The full listing, from first line to last, should be set down again exactly.

+--

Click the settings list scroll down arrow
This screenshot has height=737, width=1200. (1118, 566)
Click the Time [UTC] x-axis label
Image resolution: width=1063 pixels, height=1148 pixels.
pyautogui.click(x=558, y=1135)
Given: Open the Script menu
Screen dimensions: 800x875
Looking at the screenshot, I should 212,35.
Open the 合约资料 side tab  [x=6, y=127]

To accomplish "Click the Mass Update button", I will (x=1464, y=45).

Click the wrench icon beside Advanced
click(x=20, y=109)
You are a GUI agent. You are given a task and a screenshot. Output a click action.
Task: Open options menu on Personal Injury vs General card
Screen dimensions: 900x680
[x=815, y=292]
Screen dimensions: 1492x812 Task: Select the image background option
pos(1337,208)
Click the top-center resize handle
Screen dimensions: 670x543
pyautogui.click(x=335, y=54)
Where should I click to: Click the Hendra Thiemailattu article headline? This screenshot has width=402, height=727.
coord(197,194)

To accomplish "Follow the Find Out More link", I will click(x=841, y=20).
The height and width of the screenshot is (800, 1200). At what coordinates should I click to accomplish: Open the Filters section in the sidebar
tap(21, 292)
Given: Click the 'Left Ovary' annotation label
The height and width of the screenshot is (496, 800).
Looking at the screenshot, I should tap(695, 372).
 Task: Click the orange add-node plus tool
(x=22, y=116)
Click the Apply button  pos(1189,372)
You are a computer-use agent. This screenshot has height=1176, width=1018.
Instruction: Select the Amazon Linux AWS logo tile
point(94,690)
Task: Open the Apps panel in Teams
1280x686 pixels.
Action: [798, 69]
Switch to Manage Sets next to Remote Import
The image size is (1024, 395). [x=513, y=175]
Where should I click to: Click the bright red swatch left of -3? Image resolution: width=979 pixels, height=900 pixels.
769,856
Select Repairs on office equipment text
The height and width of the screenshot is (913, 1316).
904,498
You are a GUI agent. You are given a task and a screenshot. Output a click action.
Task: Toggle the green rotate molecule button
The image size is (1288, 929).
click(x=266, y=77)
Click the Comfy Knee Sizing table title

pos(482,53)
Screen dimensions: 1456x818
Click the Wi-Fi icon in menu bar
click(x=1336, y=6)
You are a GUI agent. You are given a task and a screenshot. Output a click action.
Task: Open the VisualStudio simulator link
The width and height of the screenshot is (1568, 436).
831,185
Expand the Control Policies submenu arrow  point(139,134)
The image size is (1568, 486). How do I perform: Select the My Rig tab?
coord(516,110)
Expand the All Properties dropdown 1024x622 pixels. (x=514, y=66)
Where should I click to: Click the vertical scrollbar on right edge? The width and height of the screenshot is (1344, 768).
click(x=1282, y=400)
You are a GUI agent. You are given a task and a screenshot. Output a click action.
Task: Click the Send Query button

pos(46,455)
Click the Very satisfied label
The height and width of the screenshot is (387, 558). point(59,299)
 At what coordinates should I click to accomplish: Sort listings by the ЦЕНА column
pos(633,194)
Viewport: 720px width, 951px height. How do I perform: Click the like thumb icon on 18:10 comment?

+--

- **EXERCISE RESULT**:
Click the settings list scroll down arrow
This screenshot has height=737, width=1200. (1118, 566)
Click the Time [UTC] x-axis label
Image resolution: width=1063 pixels, height=1148 pixels.
pyautogui.click(x=558, y=1135)
Given: Open the Script menu
Screen dimensions: 800x875
Looking at the screenshot, I should 212,35.
Open the 合约资料 side tab  [x=6, y=127]

To accomplish "Click the Mass Update button", I will (x=1464, y=45).

Click the wrench icon beside Advanced
click(x=20, y=109)
You are a GUI agent. You are given a task and a screenshot. Output a click action.
Task: Open options menu on Personal Injury vs General card
Screen dimensions: 900x680
[x=815, y=292]
Screen dimensions: 1492x812 Task: Select the image background option
pos(1337,208)
Click the top-center resize handle
Screen dimensions: 670x543
pyautogui.click(x=335, y=54)
Where should I click to: Click the Hendra Thiemailattu article headline? This screenshot has width=402, height=727.
coord(197,194)

To accomplish "Follow the Find Out More link", I will click(x=841, y=20).
The height and width of the screenshot is (800, 1200). At what coordinates should I click to accomplish: Open the Filters section in the sidebar
tap(21, 292)
Given: Click the 'Left Ovary' annotation label
The height and width of the screenshot is (496, 800).
Looking at the screenshot, I should tap(695, 372).
 Task: Click the orange add-node plus tool
(x=22, y=116)
Click the Apply button  pos(1189,372)
You are a computer-use agent. This screenshot has height=1176, width=1018.
Instruction: Select the Amazon Linux AWS logo tile
point(94,690)
Task: Open the Apps panel in Teams
1280x686 pixels.
Action: [798, 69]
Switch to Manage Sets next to Remote Import
The image size is (1024, 395). [x=513, y=175]
Where should I click to: Click the bright red swatch left of -3? Image resolution: width=979 pixels, height=900 pixels.
769,856
Select Repairs on office equipment text
The height and width of the screenshot is (913, 1316).
904,498
You are a GUI agent. You are given a task and a screenshot. Output a click action.
Task: Toggle the green rotate molecule button
The image size is (1288, 929).
click(x=266, y=77)
Click the Comfy Knee Sizing table title

pos(482,53)
Screen dimensions: 1456x818
Click the Wi-Fi icon in menu bar
click(x=1336, y=6)
You are a GUI agent. You are given a task and a screenshot. Output a click action.
Task: Open the VisualStudio simulator link
The width and height of the screenshot is (1568, 436).
831,185
Expand the Control Policies submenu arrow  point(139,134)
The image size is (1568, 486). How do I perform: Select the My Rig tab?
coord(516,110)
Expand the All Properties dropdown 1024x622 pixels. (x=514, y=66)
Where should I click to: Click the vertical scrollbar on right edge? The width and height of the screenshot is (1344, 768).
click(x=1282, y=400)
You are a GUI agent. You are given a task and a screenshot. Output a click action.
Task: Click the Send Query button

pos(46,455)
Click the Very satisfied label
The height and width of the screenshot is (387, 558). point(59,299)
 At what coordinates should I click to accomplish: Sort listings by the ЦЕНА column
pos(633,194)
Viewport: 720px width, 951px height. How do I perform: Click the like thumb icon on 18:10 comment?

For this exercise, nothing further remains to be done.